Australian Broker forum is the place for positive industry interaction and welcomes your professional and informed opinion.

Standardising commissions unlikely to work in practice, says broker

Notify me of new replies via email
Australian Broker | 10 Dec 2015, 08:00 AM Agree 0
A standardised commission structure for mortgage brokers is good in theory but is unlikely to work in practice, according to one Sydney-based broker
  • Anna-Louise Brown | 10 Dec 2015, 09:08 AM Agree 0
    When writing a loan I have no idea what commission is payable until I have selected the appropriate product and have to input commissions into compliance documents.

    Therefore, personally, standardising commission makes no difference to me.

    However, I totally agree that banks would jump on the opportunity to reduce commissions and therefore we need the current system. Perhaps a declaration in the compliance documents of what is an average commission (published each month by the MFAA say) and stating whether the recommended product is below or above this and the reasons why it has been chosen when it is above.
  • Dave Robinson | 10 Dec 2015, 09:21 AM Agree 0
    Wow wish I had the ability to read other people with little or no input from them: “Overall, I don’t see an issue with standardised commissions across the board. I have seen some clients that have been placed into products of smaller funders who do provide higher commissions in order to attract brokers with a detrimental interest rate being delivered to a customer. So it does happen. There is no dispute about that.”

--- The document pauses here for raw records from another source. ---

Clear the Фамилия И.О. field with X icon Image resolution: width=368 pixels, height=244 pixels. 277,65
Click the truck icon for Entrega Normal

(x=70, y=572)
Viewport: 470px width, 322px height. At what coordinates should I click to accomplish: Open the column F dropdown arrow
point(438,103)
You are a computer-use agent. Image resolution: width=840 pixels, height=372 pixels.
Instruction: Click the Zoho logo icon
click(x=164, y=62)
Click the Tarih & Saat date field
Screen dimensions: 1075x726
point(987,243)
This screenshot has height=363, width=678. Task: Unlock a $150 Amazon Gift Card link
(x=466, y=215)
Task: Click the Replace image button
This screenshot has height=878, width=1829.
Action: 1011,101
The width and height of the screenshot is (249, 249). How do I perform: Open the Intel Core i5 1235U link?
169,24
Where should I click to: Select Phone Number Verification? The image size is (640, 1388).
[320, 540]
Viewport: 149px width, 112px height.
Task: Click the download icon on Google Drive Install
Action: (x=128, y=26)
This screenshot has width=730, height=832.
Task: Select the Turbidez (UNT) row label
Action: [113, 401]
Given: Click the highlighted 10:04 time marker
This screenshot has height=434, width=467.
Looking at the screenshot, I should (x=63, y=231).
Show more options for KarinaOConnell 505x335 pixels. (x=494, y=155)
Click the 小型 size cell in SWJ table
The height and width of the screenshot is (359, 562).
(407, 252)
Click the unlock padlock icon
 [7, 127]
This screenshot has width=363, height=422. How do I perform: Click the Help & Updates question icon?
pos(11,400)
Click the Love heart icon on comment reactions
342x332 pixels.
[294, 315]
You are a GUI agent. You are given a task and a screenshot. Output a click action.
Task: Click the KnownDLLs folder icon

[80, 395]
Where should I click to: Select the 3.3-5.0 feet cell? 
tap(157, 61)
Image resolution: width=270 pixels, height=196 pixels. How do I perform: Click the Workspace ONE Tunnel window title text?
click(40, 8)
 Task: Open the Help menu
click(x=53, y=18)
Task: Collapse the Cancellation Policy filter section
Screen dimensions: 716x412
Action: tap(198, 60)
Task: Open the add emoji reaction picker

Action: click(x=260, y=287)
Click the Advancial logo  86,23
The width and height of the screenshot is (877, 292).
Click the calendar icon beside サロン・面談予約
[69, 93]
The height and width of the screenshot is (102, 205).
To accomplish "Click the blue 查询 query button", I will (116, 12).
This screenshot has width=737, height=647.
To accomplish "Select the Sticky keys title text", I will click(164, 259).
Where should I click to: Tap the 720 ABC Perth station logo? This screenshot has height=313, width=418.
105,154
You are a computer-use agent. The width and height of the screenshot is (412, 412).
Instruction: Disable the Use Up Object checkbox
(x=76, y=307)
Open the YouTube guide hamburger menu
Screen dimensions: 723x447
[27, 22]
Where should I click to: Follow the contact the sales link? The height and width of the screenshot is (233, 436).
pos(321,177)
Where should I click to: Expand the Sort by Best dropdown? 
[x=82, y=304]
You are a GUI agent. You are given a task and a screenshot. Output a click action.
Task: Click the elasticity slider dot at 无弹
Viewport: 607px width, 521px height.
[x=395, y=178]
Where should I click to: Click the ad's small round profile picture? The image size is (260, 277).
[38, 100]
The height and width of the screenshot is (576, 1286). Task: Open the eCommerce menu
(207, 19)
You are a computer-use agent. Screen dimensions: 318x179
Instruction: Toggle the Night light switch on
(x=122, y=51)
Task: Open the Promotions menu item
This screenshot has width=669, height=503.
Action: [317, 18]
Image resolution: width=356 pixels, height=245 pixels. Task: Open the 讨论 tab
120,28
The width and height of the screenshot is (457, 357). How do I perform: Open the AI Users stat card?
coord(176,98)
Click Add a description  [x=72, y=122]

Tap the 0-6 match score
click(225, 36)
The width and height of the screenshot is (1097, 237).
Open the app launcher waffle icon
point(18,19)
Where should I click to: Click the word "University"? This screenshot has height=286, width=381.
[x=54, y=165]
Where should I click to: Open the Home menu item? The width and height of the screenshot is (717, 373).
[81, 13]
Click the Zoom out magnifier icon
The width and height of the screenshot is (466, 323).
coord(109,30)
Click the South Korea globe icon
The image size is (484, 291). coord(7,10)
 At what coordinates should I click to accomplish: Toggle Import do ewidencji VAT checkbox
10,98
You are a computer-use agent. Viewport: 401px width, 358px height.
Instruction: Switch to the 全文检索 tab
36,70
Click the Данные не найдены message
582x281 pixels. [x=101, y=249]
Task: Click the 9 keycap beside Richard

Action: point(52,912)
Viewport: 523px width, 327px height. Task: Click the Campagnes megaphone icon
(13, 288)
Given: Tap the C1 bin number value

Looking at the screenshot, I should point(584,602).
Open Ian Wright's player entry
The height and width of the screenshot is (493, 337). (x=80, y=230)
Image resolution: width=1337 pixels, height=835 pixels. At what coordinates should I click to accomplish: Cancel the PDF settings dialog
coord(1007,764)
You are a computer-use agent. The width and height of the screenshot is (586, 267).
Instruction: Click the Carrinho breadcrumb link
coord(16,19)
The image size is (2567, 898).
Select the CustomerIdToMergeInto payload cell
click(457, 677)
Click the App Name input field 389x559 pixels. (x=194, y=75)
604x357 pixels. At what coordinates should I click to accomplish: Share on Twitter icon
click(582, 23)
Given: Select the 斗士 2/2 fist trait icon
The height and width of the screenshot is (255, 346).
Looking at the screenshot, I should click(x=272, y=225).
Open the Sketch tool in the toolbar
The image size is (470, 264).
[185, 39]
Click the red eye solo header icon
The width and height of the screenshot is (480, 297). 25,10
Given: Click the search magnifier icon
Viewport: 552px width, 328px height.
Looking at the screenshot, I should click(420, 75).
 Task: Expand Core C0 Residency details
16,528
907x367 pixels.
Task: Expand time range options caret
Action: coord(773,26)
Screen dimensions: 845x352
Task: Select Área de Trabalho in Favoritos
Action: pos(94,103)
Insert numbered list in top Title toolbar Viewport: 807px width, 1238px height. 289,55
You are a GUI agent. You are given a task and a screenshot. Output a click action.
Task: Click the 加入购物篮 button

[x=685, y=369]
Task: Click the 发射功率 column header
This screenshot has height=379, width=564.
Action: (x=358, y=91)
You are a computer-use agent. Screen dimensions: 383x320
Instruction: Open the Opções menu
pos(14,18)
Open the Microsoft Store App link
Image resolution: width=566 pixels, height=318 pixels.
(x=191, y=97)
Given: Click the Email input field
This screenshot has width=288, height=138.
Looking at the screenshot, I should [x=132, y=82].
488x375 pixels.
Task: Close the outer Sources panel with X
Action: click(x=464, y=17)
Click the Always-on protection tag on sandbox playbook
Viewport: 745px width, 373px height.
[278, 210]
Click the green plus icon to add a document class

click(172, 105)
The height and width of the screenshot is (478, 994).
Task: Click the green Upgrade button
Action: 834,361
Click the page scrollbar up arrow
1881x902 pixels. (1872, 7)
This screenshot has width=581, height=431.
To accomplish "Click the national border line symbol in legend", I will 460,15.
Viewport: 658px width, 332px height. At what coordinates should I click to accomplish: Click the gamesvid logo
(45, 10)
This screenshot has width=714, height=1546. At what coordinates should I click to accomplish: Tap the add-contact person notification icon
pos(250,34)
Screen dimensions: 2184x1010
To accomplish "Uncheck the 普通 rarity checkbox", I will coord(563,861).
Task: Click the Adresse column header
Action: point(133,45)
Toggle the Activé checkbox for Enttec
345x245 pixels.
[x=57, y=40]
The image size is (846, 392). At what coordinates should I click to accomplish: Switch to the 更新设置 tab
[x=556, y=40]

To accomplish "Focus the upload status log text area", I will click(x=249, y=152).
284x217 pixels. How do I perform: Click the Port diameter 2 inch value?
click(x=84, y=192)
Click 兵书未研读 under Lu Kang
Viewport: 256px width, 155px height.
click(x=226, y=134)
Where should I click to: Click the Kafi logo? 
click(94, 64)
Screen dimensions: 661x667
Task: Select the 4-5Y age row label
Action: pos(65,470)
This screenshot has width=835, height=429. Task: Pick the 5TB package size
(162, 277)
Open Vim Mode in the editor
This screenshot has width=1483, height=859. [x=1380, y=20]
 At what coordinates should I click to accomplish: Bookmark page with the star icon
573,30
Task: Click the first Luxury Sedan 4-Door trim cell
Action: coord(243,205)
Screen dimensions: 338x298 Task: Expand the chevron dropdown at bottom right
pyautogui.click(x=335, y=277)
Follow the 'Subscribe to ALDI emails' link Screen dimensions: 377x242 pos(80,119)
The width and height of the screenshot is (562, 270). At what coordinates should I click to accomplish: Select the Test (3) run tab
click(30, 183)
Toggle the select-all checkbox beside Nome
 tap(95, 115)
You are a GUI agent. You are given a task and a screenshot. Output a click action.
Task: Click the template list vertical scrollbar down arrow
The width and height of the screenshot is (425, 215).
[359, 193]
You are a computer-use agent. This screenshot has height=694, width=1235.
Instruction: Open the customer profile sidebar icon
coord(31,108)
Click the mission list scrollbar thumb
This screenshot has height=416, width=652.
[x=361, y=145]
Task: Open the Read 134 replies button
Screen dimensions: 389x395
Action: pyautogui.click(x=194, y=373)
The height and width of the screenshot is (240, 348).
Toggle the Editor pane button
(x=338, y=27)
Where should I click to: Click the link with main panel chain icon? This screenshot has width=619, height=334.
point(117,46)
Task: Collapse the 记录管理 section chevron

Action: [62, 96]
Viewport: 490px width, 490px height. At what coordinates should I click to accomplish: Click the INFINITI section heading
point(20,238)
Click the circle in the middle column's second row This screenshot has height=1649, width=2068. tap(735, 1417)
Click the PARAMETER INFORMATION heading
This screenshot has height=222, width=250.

    It couldn't be because there is no channel conflict, that the smaller lender provided a more personalised service to the client and broker, that the smaller lender would look outside of credit scoring, no it was all commission related... Oh if only I had that crystal ball!
  • Macarthur Broker | 10 Dec 2015, 11:05 AM Agree 0
    Excellent comment Anna-Louise. How about we flip this around and go full fee for service. Would we all have to charge the same fee? Doesn't make sense does it? I just wish regulators would stop meddling with an industry that is NOT BROKEN.
  • Marty | 10 Dec 2015, 01:18 PM Agree 0
    What about having a mandated maximum level. Say 1% upfront and 0.5% trail. What the lenders do within that cap is up to them.
  • steve reid | 10 Dec 2015, 02:14 PM Agree 0
    I would Love to see the commissions all the same that would put all lending in the same corner or go Fee for Service that would get rid of clawbacks.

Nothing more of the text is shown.